А тут… То, что она видела и слышала, это не марш, не поход, да и вообще это не солдаты — сброд, чернь какая-то, нечто колобродящее, толком не сознающее себя ни в каком качестве. Вдалеке послышался сигнал горна. Гомон стал распадаться на отдельные голоса, словно к воротам подошли гости. Повсюду эти самые гости располагались на лагерную стоянку. Во дворах, на городской площади в конце улицы… И вот кто-то уже стучится в дверь. Она вышла на лестничную площадку. Из спальни судьи с глазами, полными страха, появилась Вильма. Судья проснулся. Что? Что происходит? — слабым голосом взывал он. Ничего, отец, совсем ничего! Потом, уже спускаясь по лестнице, она тихо, но зло обронила через плечо, обращаясь к Вильме: Тебя тут только мне не хватало — сядь и сиди, где приказано.
Отперла входную дверь и отступила; синемундирные, отстранив ее, толпой ввалились в дом и завладели им.
В ту ночь ей было не уснуть. Их с Вильмой жизненное пространство ограничили спальней судьи. Другого места в доме им не оставили. Свернувшись, она лежала на софе. В городе там и сям бушевали пожары. Она их наблюдала в виде мятущихся, дрожащих отблесков на потолке.
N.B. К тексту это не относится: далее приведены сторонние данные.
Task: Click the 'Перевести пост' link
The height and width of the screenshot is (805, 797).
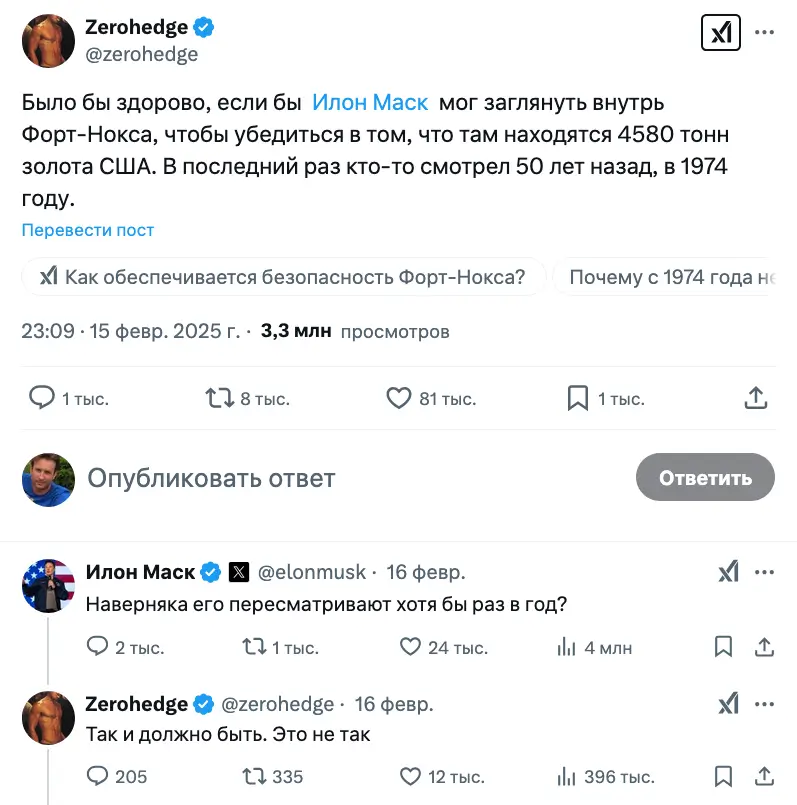Action: click(88, 230)
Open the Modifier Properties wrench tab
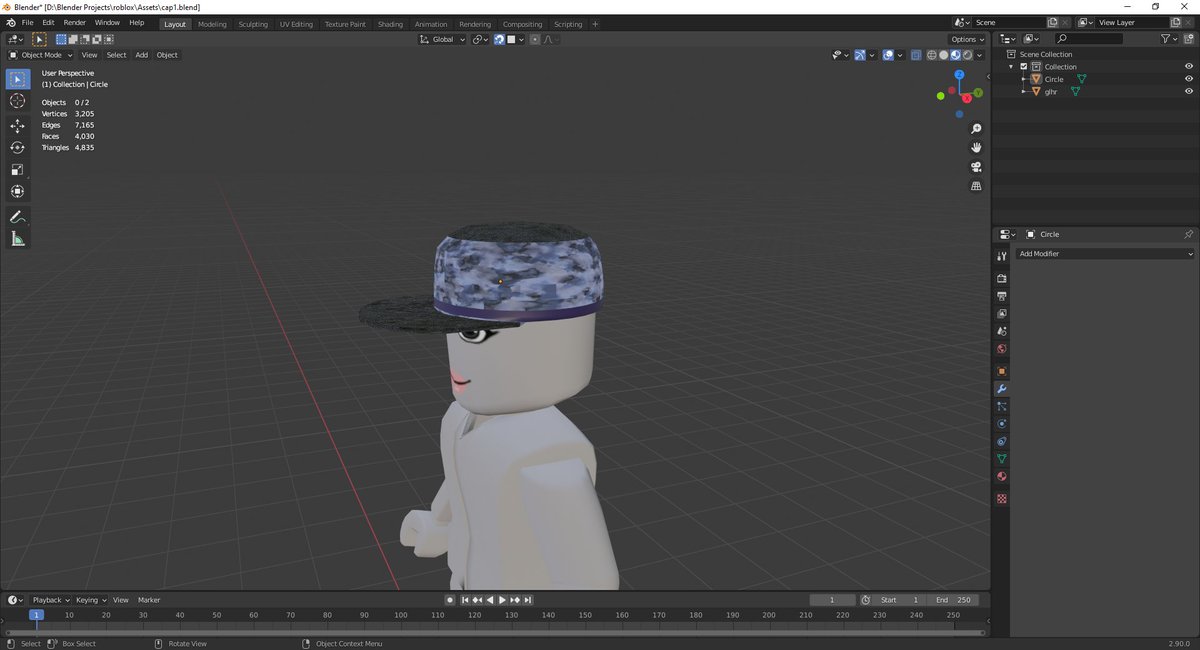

Решила, что ей еще повезло: в доме на постой расположились штабные офицеры. Вежливо посоветовали ей пройти наверх и там оставаться, так что у нее теплилась некоторая надежда на то, что, когда они уйдут — бог даст, это будет скоро, — дом она найдет не пострадавшим. Однако хохот и хождение туда-сюда ей пришлось слушать весь вечер. Они внизу так громыхали сапожищами, что даже графин на тумбочке у ее изголовья ходил ходуном. Поминутно бегали в отхожее место на дворе. Табаком накурили так, что дым к ней проникал из-под пола.
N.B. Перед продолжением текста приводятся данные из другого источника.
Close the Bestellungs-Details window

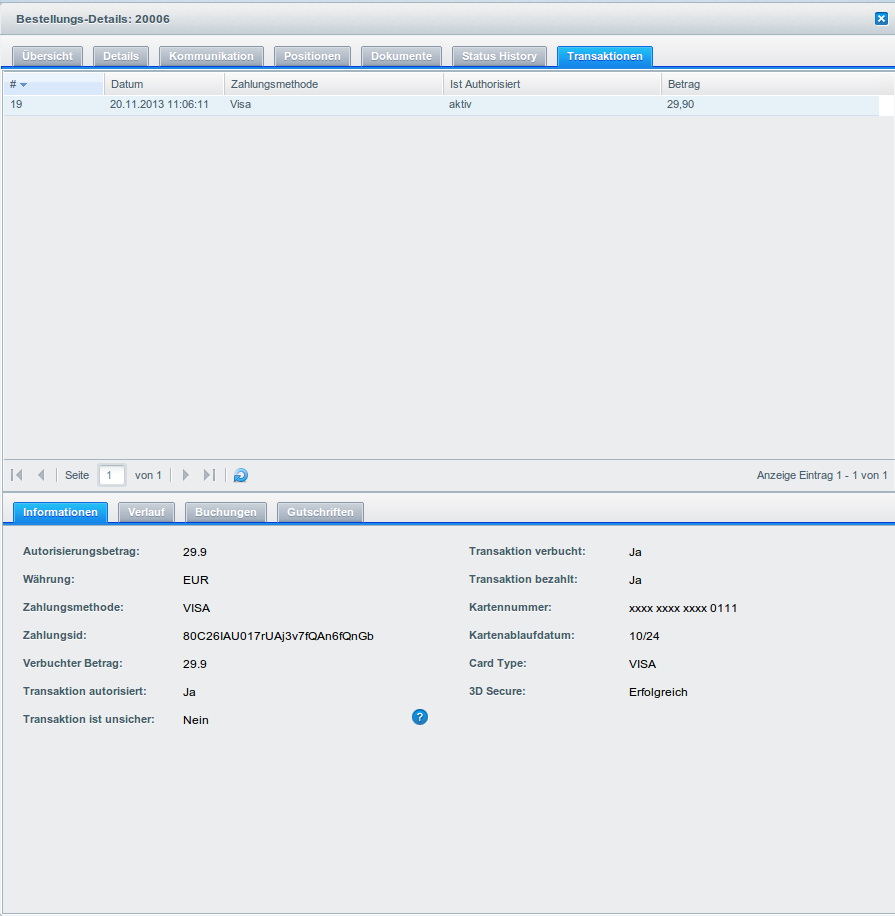881,18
Ощущение их подавляющего мужского присутствия выводило ее из себя. Это чувство было ей не ново — отвращение ко всему их полу, с его скотством, тем более оскорбительным, что сами они нисколько этого не сознают. Живут себе как бог на душу положит, а страдать от этого предоставляют женщинам. Точно такое же чувство она испытывала еще девочкой, когда брат Фостер приводил в дом друзей. Даже Фостер, милый Фостер, иногда эдак плечиком оттеснял ее от ее собственной жизни. Как придет, сразу тесно становилось, будто он сразу все место занял. Ну, и аппетиты у него, конечно, поразительные — как и у всех у них. Среди них живешь словно между каких-то диких зверей из джунглей: оказывают тебе свои джентльменские знаки внимания, а сами так при этом смотрят… Потом, это ведь они затеяли войну! Женщины не воюют, не скачут на лошадях, размахивая саблями и крича что-то там про честь и свободу.
Но она не верила, что эта война разрушит все ее существование, навсегда сделает ее отверженной и никому не нужной… Не верила, не верила, а потом вдруг приподнялась с софы и поняла, что иначе-то ведь и быть не может. Но что же ее так встревожило? Времени часа два или три утра. Камин не горит, внизу никакого движения. Выстуженную комнату освещает одна луна. Она подошла к постели отца. Тот неподвижно лежал на спине. Но челюсть у него отпала, а обе руки на одеяле были сжаты в кулаки. Она коснулась его щеки; щека оказалась сухой и холодной.
Вильма! Вильма! — безумным шепотом стала звать она, словно боялась разбудить отца. Девушка спала на полу у изножия кровати. Эмили стала трясти ее. Проснись! Проснись!